A mass of ideal gas at pressure P is expanded isothermally to four times the original volume and then slowly compressed adiabatically to its original volume. Assuming `gamma` to be 1.5, the new pressure of the gas is

To solve the problem step by step, we will follow the processes of isothermal expansion and adiabatic compression of the ideal gas. ### Step 1: Isothermal Expansion We start with an ideal gas at pressure \( P \) and volume \( V \). The gas is expanded isothermally to four times its original volume. Using the ideal gas law for isothermal processes, we know that: \[ P_1 V_1 = P_2 V_2 \] Where: - \( P_1 = P \) (initial pressure) - \( V_1 = V \) (initial volume) - \( V_2 = 4V \) (final volume after expansion) Substituting the known values into the equation: \[ P \cdot V = P_2 \cdot (4V) \] ### Step 2: Solve for \( P_2 \) Now, we can solve for \( P_2 \): \[ P_2 = \frac{P \cdot V}{4V} = \frac{P}{4} \] ### Step 3: Adiabatic Compression Next, the gas is compressed adiabatically back to its original volume \( V \). For an adiabatic process, we use the relation: \[ P_2 V_2^\gamma = P_f V_f^\gamma \] Where: - \( P_2 = \frac{P}{4} \) (pressure after isothermal expansion) - \( V_2 = 4V \) (volume after isothermal expansion) - \( V_f = V \) (final volume after adiabatic compression) - \( \gamma = 1.5 \) Substituting these values into the equation: \[ \frac{P}{4} \cdot (4V)^{\gamma} = P_f \cdot V^{\gamma} \] ### Step 4: Simplify the Equation Now we simplify the equation: \[ \frac{P}{4} \cdot (4^\gamma \cdot V^\gamma) = P_f \cdot V^\gamma \] Cancelling \( V^\gamma \) from both sides: \[ \frac{P}{4} \cdot 4^\gamma = P_f \] ### Step 5: Substitute \( \gamma \) Now substituting \( \gamma = 1.5 \): \[ 4^{1.5} = (2^2)^{1.5} = 2^{3} = 8 \] Thus, we have: \[ P_f = \frac{P}{4} \cdot 8 = 2P \] ### Final Answer The new pressure of the gas after the adiabatic compression is: \[ \boxed{2P} \]

━━━━━━━━━━━━━━━━━━━━━━━━━━━━━━

§ **DIRECTION**
Could you condense the paragraph beginning "To solve the problem step by step" in the worked problem above into a short numbered list that keeps its main facts?

§ **RECORDED INFORMATION**
━━━━━━━━━━━━━━━━━━━━━━━━━━━━━━

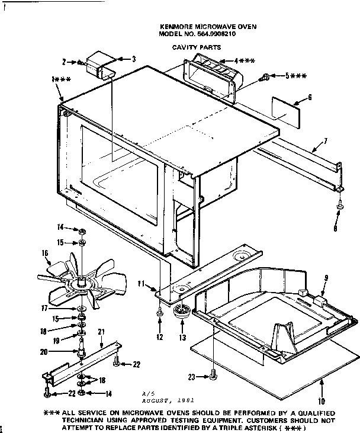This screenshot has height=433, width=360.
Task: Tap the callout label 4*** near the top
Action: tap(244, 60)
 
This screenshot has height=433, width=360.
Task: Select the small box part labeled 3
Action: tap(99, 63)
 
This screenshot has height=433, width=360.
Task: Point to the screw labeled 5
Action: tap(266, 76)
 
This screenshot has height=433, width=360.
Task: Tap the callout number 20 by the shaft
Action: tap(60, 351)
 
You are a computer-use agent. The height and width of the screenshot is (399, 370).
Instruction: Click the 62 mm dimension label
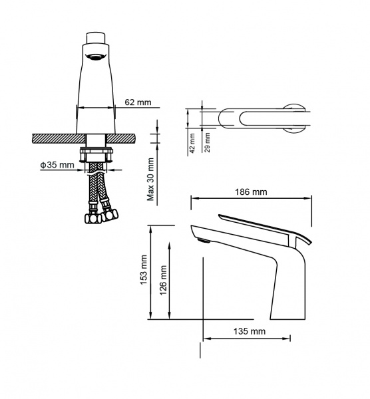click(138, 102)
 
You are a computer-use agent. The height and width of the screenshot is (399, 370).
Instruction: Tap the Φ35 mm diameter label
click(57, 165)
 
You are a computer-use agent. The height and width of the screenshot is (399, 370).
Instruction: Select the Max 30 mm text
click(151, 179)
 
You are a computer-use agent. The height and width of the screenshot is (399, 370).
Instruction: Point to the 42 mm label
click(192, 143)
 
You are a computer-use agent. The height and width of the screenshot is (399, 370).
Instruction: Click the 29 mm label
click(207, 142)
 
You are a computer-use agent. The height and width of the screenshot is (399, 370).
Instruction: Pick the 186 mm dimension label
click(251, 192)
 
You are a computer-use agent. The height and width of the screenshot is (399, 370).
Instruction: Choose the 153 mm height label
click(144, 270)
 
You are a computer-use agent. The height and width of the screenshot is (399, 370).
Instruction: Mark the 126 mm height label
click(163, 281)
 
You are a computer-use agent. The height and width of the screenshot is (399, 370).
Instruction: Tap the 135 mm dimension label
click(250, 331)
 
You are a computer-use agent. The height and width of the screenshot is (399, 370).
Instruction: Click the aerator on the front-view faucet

━━━━━━━━━━━━━━━━━━━━━━━━━━━━━━

§ **FULL OUTPUT**
1. The gas starts at pressure P and volume V and expands isothermally to 4V. From P·V = P₂·(4V), the pressure becomes P₂ = P/4.
2. The gas is then compressed adiabatically back to V. This uses P₂·(4V)^γ = P_f·V^γ.
3. Canceling V^γ gives P_f = (P/4)·4^γ.
4. With γ = 1.5, 4^1.5 = 8, so P_f = (P/4)·8 = 2P.
5. The new pressure is 2P.